Tiene 16 habitantes, pero ayer había cuatro

Villa Los Patos es el poblado más chiquito de la provincia. La comunidad se redujo, pero el pueblo sigue prolijo y cuidado.
Villa Los Patos. Le tocó en suerte ubicarse a la cola de los más de 400 pueblos, ciudades y comunas de la provincia. Pero sus 16 habitantes no se achican. Aunque las estadísticas la hirieron de muerte al colocarla como la población que más decreció en los últimos 12 años, ellos mantienen alto el orgullo.

Villa Los Patos, situada 212 kilómetros al sudeste de Córdoba, es una pinturita. Sus edificios públicos y casas habitadas lucen como recién pintadas y con el césped cortado. La única calle se mantiene arbolada y con sus canteros llenos de flores. Al pueblo no le falta nada, tiene casi todos los servicios y hasta una parte pavimentada para que entre el colectivo que pasa por la ruta provincial 3. A la escuela primaria Marcos Sastre asisten ocho alumnos y además están el edificio comunal, un club con cancha de bochas y de fútbol, un gran salón de fiestas, una capilla nueva y un dispensario listo para ser inaugurado.

El club Colonial, fundado en 1932, es el centro social por excelencia. El bufé abre sólo los domingos y el lugar se llena de gente de la zona que juega a las cartas y bochas. La entidad cuenta con 70 socios activos, cuadriplicando a la población estable de Villa Los Patos. Aprovechando que cuenta con iluminación, la cancha de fútbol se alquila de noche a equipos de la zona.

Empleados "importados". A falta de más habitantes, Villa Los Patos "importa" sus únicos dos empleados municipales. Heraldo Merlini es el encargado de mantener los espacios verdes con un tractorcito y mucho trabajo. Viene de Bell Ville, igual que la empleada administrativa.

El jefe comunal Miguel Ángel Di Mateo reconoce que han perdido varios habitantes. Contó que el cierre de una fábrica de productos lácteos en 1985 hizo que mucha gente se fuera del pueblo. También colaboró que los colonos alquilaran sus campos y se fueran a vivir a las ciudades cercanas.

Pero rescata que el pueblo sigue siendo un centro social muy importante para la zona. "Si conocieras lo que son las cenas de Los Patos. Son un éxito total", se entusiasma ante los periodistas de este diario. En abril, hace más de 30 años que la escuela Marcos Sastre y el club Colonial hacen una cena con tallarines. En agosto es el aniversario del club, "y las 450 tarjetas se agotan 10 días antes", remarca.

"Acá no hay drama. Somos toda gente de muchos años viviendo. Todos se llevan bien", advierte Di Mateo. "Lo que tenemos es que decimos ‘el viernes hay una fiesta’ y se juntan más de 100 personas en cualquier actividad. La gente no vive acá, pero hay mucha cercanía de parte de quien vivió en el pueblo o tiene campo cerca".
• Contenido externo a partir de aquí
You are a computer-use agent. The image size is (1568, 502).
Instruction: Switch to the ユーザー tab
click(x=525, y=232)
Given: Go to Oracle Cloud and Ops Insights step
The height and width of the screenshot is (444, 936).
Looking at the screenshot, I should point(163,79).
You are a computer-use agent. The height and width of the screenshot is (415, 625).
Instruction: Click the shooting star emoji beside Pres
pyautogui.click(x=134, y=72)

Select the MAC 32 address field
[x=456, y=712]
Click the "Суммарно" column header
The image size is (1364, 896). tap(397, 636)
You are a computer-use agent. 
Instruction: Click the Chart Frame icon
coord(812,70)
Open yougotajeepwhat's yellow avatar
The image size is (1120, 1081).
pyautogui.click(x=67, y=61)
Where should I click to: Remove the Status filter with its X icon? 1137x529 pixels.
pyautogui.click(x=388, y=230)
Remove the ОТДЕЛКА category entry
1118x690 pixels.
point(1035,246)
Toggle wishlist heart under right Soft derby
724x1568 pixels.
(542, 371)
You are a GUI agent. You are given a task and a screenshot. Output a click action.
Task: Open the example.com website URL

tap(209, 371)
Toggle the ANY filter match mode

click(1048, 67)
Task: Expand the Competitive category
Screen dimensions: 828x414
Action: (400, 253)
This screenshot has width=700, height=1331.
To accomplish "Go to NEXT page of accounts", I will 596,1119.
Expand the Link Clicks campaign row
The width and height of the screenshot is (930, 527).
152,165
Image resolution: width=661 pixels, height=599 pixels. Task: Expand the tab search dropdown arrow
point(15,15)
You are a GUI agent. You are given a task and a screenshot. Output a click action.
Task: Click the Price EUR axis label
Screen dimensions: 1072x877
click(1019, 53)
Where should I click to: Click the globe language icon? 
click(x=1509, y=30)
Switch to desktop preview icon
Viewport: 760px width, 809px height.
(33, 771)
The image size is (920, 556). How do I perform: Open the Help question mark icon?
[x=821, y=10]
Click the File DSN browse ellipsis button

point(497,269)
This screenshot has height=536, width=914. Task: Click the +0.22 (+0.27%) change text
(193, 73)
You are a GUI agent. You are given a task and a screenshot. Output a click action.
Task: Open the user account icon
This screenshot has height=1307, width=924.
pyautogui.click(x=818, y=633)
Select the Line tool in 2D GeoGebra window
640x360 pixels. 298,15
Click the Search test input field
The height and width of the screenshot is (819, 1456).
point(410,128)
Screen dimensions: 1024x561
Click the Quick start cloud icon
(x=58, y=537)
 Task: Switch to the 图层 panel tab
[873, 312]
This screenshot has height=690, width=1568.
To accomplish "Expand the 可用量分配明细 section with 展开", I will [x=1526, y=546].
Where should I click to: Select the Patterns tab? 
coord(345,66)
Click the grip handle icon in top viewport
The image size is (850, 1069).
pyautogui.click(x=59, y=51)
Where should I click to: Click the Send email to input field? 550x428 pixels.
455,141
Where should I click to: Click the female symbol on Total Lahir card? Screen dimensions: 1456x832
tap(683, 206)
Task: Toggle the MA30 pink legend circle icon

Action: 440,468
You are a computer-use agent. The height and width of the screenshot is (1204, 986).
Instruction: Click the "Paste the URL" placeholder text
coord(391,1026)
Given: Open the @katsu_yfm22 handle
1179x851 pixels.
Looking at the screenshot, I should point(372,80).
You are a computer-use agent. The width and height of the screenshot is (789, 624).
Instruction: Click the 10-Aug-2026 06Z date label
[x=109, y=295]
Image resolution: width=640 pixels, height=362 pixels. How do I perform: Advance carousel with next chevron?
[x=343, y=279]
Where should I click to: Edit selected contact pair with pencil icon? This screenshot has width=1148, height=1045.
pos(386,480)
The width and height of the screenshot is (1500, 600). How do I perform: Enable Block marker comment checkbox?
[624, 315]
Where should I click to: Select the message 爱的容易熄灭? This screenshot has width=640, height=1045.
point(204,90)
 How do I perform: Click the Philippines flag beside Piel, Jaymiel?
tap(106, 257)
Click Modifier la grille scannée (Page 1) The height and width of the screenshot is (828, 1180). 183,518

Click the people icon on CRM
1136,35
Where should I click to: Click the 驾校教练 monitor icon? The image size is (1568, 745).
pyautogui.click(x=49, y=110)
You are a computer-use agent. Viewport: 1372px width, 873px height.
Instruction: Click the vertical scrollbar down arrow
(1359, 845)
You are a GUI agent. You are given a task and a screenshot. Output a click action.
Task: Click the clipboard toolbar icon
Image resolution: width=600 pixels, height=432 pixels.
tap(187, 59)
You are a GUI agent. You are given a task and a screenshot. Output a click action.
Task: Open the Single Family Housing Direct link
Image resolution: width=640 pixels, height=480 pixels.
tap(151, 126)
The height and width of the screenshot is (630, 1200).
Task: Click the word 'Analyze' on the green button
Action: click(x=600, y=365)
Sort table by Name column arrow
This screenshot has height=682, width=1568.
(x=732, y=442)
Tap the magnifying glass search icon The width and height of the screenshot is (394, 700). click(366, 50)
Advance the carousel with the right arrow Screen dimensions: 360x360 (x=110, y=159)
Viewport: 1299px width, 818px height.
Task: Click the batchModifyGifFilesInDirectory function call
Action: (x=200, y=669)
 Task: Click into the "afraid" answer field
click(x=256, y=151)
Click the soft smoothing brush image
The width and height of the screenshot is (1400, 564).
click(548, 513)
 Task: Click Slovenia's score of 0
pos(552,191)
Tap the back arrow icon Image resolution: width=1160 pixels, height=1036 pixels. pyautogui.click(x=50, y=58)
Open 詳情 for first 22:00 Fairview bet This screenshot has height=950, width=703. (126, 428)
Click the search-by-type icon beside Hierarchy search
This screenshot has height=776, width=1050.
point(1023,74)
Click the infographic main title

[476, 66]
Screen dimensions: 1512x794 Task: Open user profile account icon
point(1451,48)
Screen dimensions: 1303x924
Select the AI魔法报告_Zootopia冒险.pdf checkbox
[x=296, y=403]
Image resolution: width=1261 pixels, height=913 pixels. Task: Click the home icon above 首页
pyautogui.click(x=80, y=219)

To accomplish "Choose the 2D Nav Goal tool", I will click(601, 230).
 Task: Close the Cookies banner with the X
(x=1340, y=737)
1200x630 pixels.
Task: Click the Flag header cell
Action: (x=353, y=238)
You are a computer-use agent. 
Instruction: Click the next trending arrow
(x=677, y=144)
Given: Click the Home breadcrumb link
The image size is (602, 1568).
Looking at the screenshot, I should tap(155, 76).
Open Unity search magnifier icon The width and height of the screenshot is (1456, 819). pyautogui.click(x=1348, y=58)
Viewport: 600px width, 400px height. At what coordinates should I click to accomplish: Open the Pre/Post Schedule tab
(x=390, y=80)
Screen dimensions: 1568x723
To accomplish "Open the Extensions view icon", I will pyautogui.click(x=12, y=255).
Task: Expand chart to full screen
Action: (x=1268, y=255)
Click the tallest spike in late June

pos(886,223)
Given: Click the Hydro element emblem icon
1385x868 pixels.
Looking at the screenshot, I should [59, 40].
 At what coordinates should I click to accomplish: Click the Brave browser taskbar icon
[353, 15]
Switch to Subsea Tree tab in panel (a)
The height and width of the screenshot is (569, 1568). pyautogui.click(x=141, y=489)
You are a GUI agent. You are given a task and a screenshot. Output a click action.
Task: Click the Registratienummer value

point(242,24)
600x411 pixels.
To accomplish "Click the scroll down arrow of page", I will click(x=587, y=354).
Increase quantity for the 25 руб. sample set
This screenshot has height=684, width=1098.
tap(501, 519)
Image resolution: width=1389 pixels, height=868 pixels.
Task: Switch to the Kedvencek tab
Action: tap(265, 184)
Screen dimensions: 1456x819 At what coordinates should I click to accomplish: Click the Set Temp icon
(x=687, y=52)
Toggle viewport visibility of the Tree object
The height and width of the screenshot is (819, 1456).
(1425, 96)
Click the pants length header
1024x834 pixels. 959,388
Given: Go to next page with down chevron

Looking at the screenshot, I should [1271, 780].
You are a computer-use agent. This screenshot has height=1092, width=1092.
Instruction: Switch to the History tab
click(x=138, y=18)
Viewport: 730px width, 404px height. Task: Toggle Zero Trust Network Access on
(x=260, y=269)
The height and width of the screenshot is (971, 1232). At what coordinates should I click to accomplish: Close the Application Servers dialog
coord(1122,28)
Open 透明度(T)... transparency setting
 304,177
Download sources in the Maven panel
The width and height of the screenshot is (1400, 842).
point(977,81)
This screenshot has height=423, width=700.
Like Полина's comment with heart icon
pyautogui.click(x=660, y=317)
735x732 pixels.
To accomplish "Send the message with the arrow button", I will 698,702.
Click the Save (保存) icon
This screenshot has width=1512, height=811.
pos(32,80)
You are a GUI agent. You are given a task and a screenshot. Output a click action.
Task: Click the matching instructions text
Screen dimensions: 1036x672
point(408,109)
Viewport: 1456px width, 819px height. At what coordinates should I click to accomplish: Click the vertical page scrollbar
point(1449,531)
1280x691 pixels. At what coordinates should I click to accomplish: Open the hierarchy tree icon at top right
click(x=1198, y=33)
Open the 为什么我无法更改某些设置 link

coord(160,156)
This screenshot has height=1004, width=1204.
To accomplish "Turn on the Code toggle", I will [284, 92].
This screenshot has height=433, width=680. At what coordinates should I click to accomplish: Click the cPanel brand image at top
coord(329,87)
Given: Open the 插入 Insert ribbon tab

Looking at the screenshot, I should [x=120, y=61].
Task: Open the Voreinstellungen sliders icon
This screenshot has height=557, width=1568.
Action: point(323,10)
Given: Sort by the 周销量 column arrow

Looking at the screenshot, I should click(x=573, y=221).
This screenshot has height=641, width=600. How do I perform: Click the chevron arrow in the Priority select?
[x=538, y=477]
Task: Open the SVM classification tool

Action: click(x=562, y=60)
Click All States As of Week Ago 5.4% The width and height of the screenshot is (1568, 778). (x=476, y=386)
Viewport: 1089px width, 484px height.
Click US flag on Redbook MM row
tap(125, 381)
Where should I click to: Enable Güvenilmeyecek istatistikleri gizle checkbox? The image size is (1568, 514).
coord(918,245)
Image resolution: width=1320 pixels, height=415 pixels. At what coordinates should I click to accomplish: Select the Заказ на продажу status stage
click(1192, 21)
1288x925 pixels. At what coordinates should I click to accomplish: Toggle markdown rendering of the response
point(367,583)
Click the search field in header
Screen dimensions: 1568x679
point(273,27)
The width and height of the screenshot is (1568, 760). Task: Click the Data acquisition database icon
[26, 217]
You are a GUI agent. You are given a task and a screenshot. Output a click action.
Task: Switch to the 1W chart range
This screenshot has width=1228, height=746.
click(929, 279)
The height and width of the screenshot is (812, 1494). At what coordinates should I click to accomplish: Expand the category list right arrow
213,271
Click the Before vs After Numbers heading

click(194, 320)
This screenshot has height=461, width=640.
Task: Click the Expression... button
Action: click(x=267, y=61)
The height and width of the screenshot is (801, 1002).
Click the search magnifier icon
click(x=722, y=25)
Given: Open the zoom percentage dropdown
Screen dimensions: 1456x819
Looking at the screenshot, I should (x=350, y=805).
Videlma López de Blanda es la mayor de todos en Villa Los Patos. Vivió sus 74 años en este pueblo del que no tiene pensado irse. "Acá la vida es tranquila, nadie molesta a nadie", dice la mujer de la sonrisa permanente. Su casa está en la punta de la única calle y es como una puerta de entrada siempre abierta para los visitantes.

Con el paso de los años vio que el pueblo se fue achicando. "La gente se fue a vivir a las ciudades. En el campo ya no queda nadie. Hay unas casas hermosas, pero son todas taperas", cuenta. De su generación ya no quedan habitantes, porque "se han ido a descansar", grafica.

Villa Los Patos está a 15 kilómetros de Bell Ville y a 19 de Justiniano Posse. Todo lo que necesiten comprar está a esa distancia. "Había un negocio grande y después fue a menos", recordó quien durante 20 años atendió el bar del pueblo junto a su esposo fallecido. "Acá seguiré hasta que Dios me deje", dice convencida.